The company will expand in India and China via management contracts, CFO Vasant Prabhu told Reuters.
“We will have over a 100 hotels in China by the end of next year, and we think India has the same potential, though China is ahead in infrastructure building,” Prabhu said.
International chains expanding in India prefer not to own properties and limit themselves to management contracts, partnering with realty firms and wealthy individuals.
Prabhu said India probably ranked number five or six currently in terms of revenue.
“Sometimes it takes longer in India to develop hotels. In most countries it takes two to three years, in India it can take five years,” he said, adding that work could get slowed down due to permissions and clearances.
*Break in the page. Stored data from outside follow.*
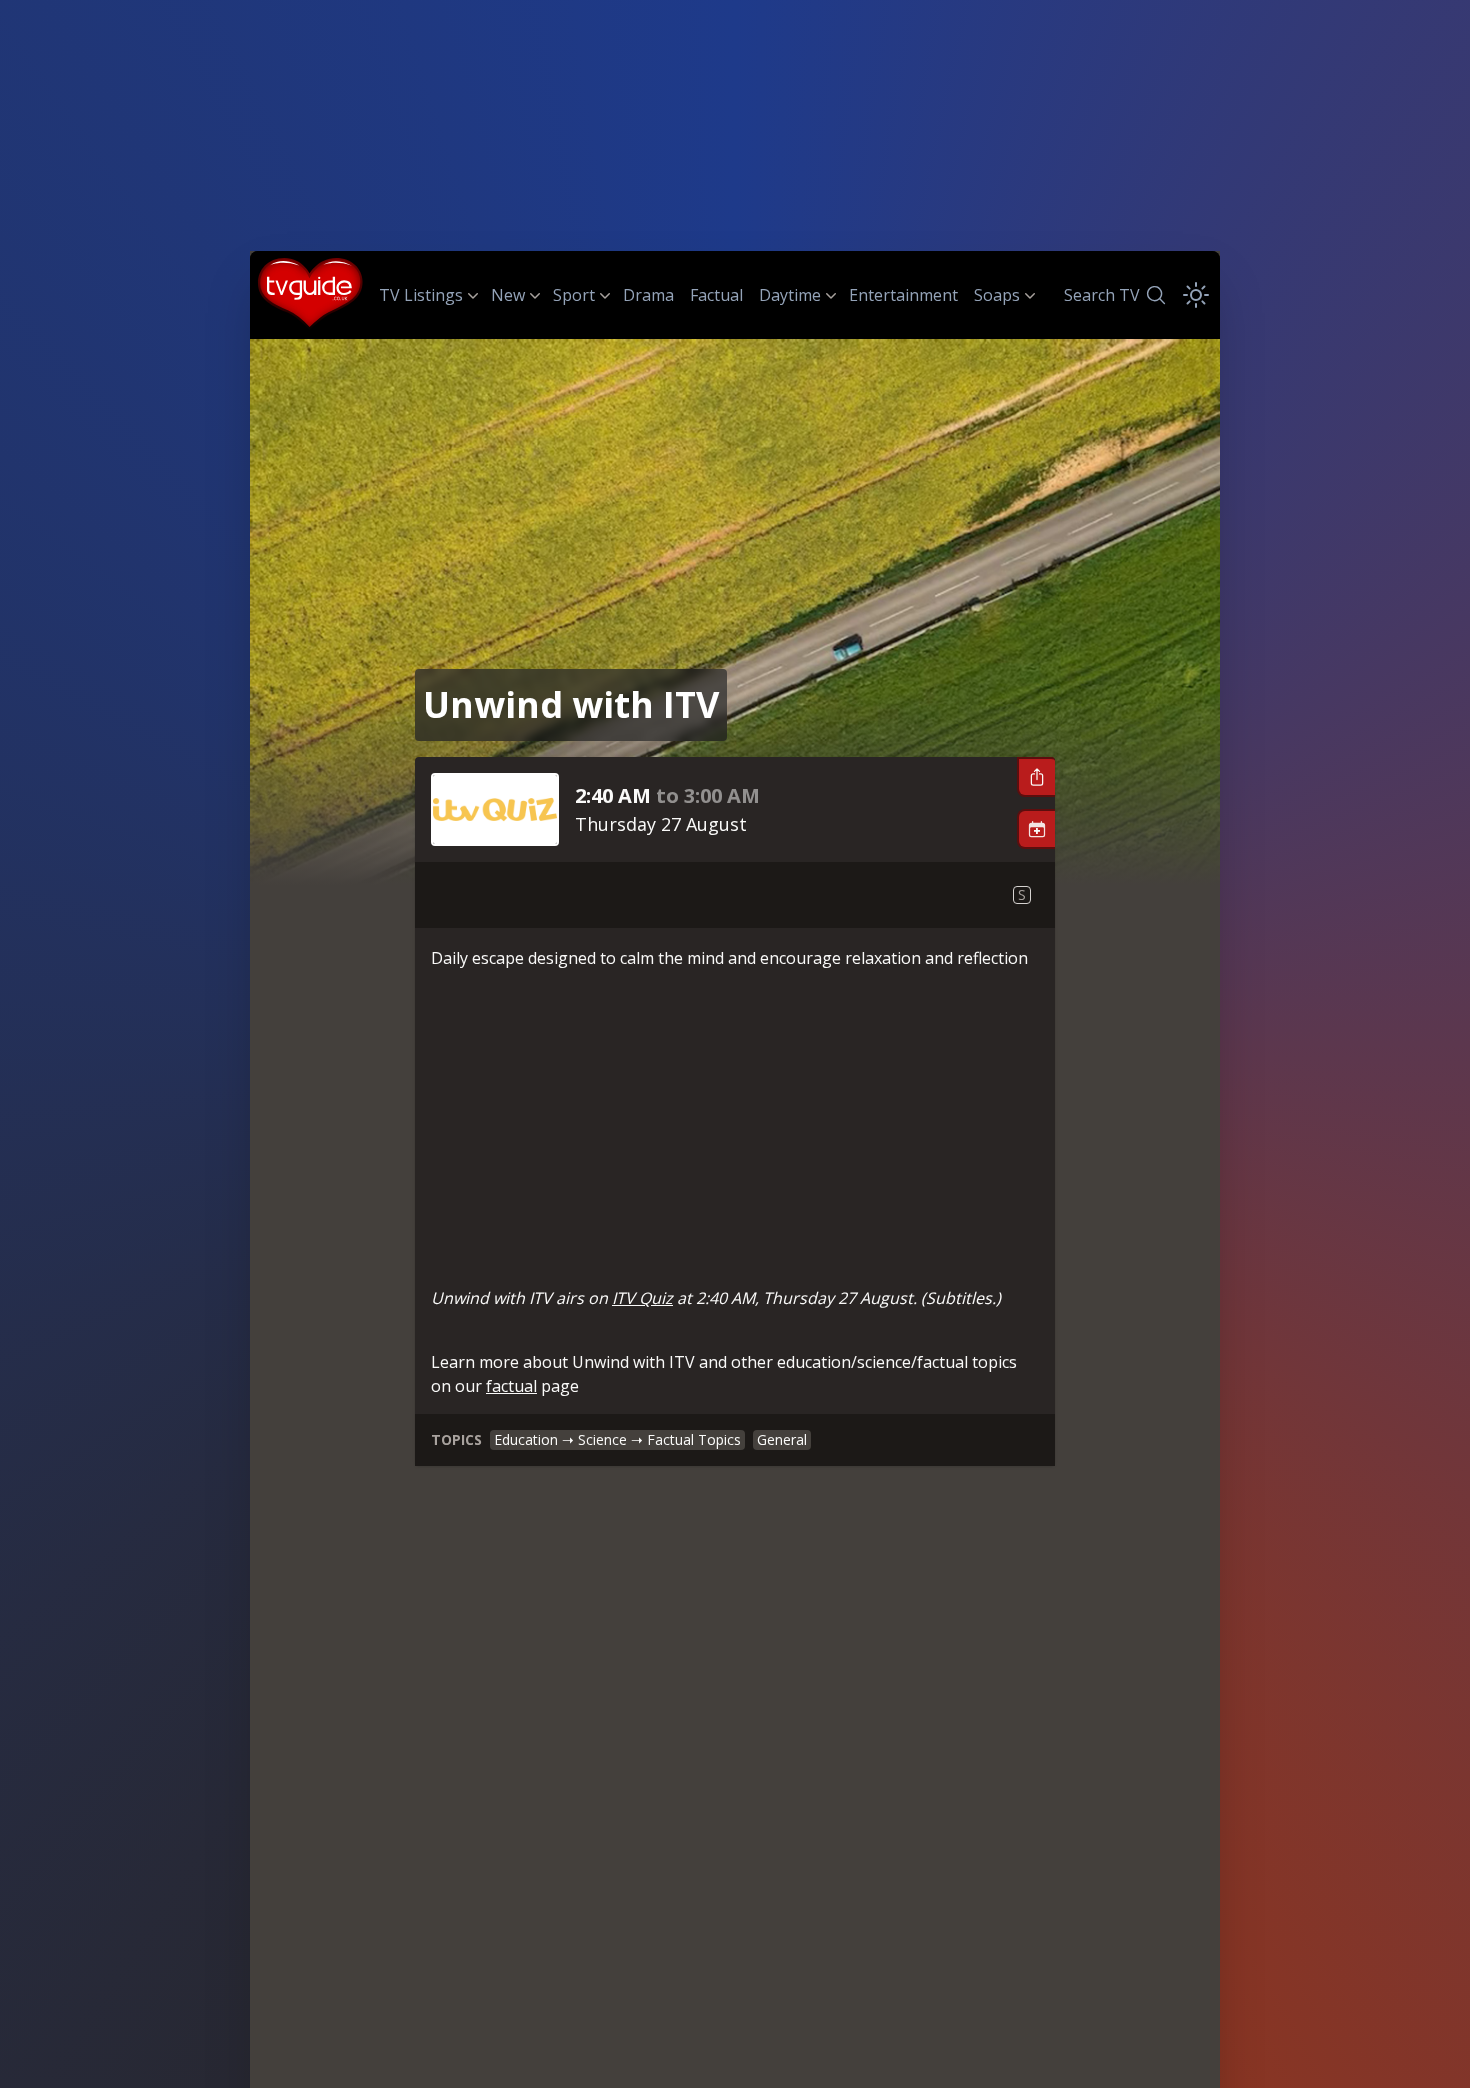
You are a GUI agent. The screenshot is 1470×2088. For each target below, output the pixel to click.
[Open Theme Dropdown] (1196, 295)
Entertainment (903, 295)
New (508, 295)
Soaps (997, 295)
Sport (574, 295)
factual (511, 1386)
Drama (648, 295)
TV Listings (421, 295)
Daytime (790, 295)
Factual (716, 295)
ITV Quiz (642, 1298)
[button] (1036, 777)
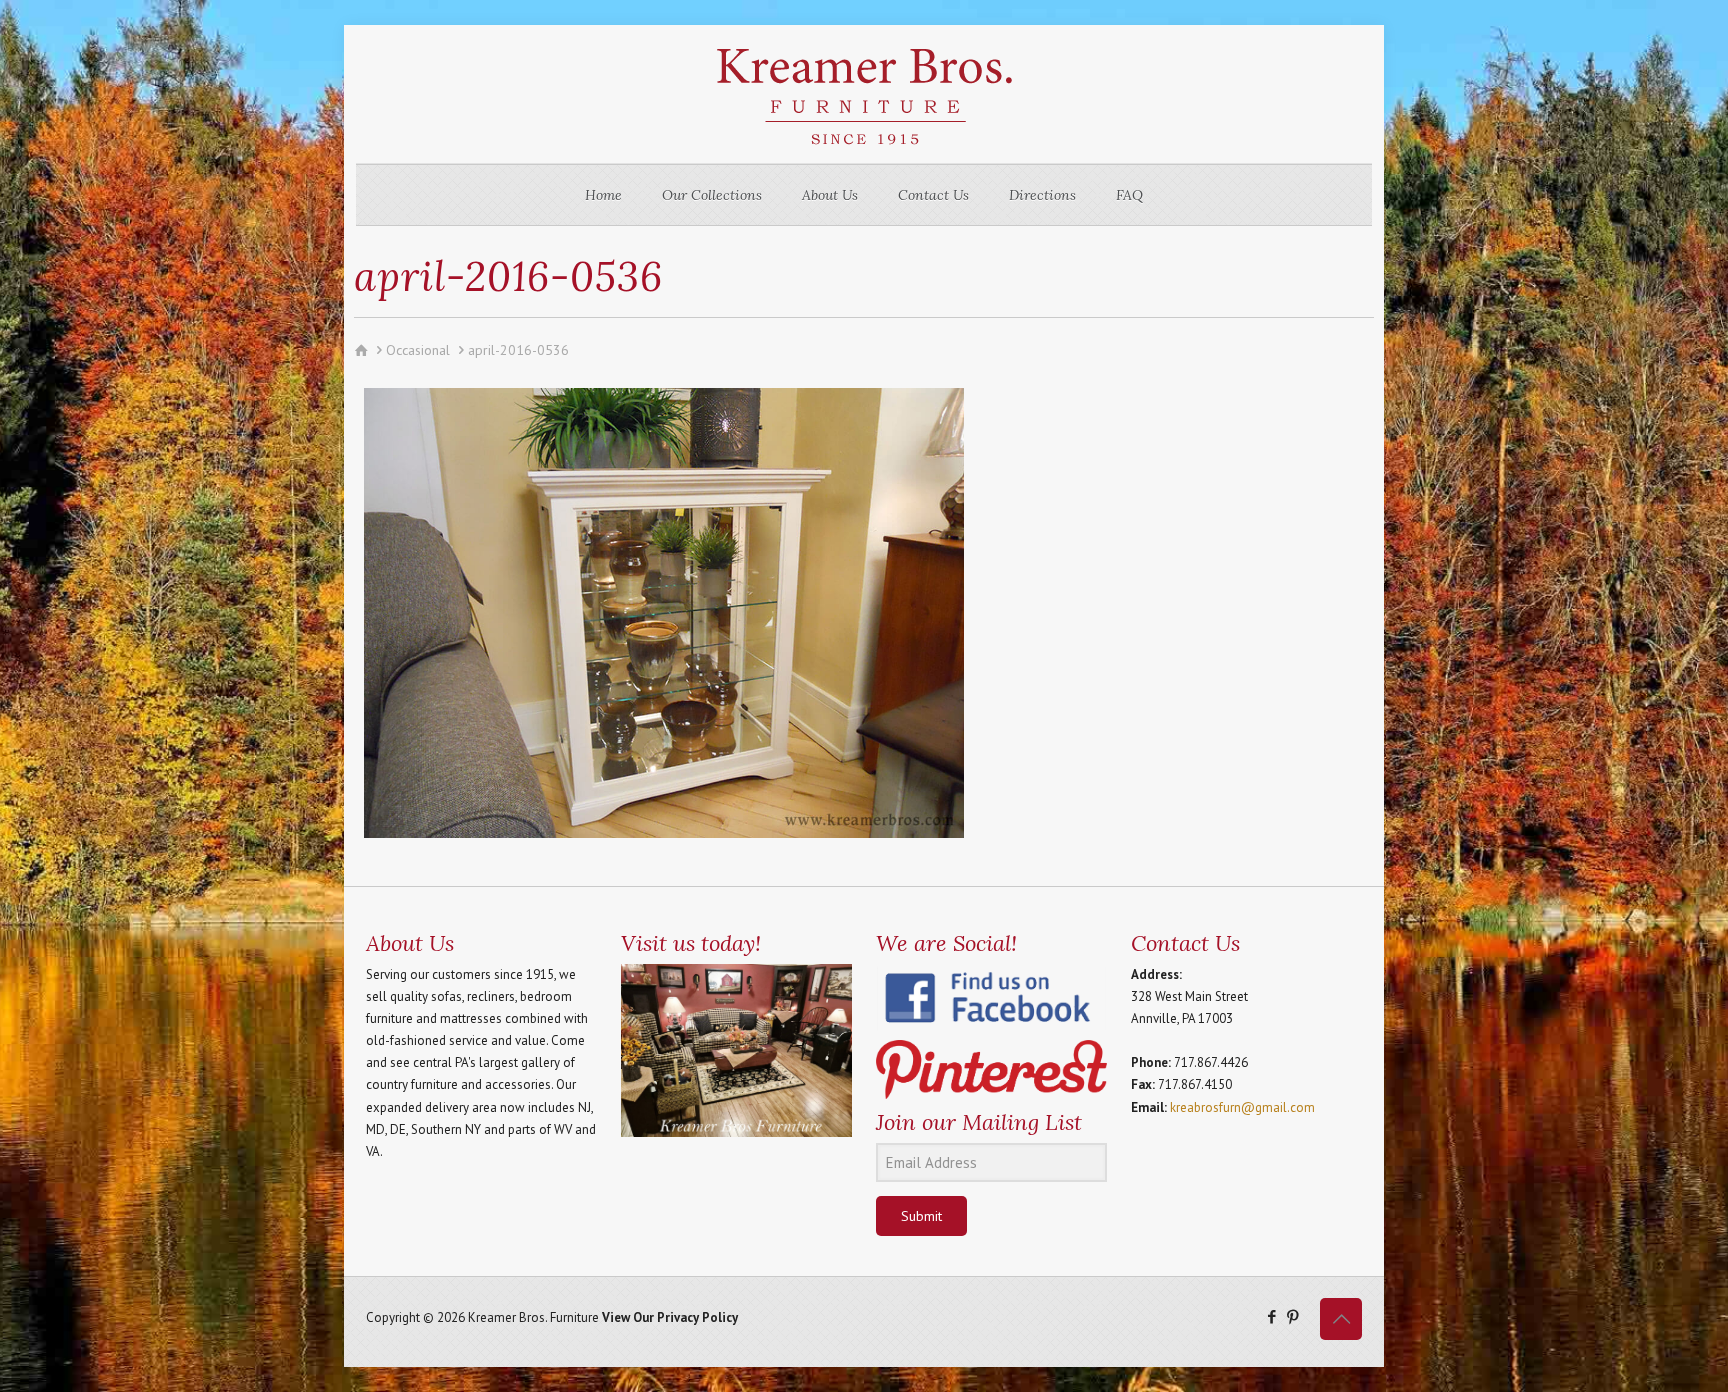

In March, Starwood said it plans to open its first Sheraton hotel in Bangalore this year. There are already 10 Sheratons in India.
Starwood, which has more than 1,000 hotels in over 100 countries, has just 31 hotels in India. It will add seven hotels in India by the end of this year, Prabhu said.
The company expects to add 2,000 employees in India over the next two years. Starwood also announced plans to open its first W brand hotel in Mumbai, slated for a 2015 opening.
The hotel chain, which falls under the fast-growing boutique or lifestyle category, began as a predominantly North American-focused name but has shifted its focus abroad in the past two years or so.
In February, Starwood posted a higher-than-expected quarterly profit by controlling salaries and hiring even as it reaped the benefits of the United States’ business-led economic recovery, which saw corporate travel come back early and fast.
The company’s Sheraton and other brands compete against rivals such as Marriott International Inc’s Courtyard and Hilton Hotels’ Doubletree for the higher-end business traveler.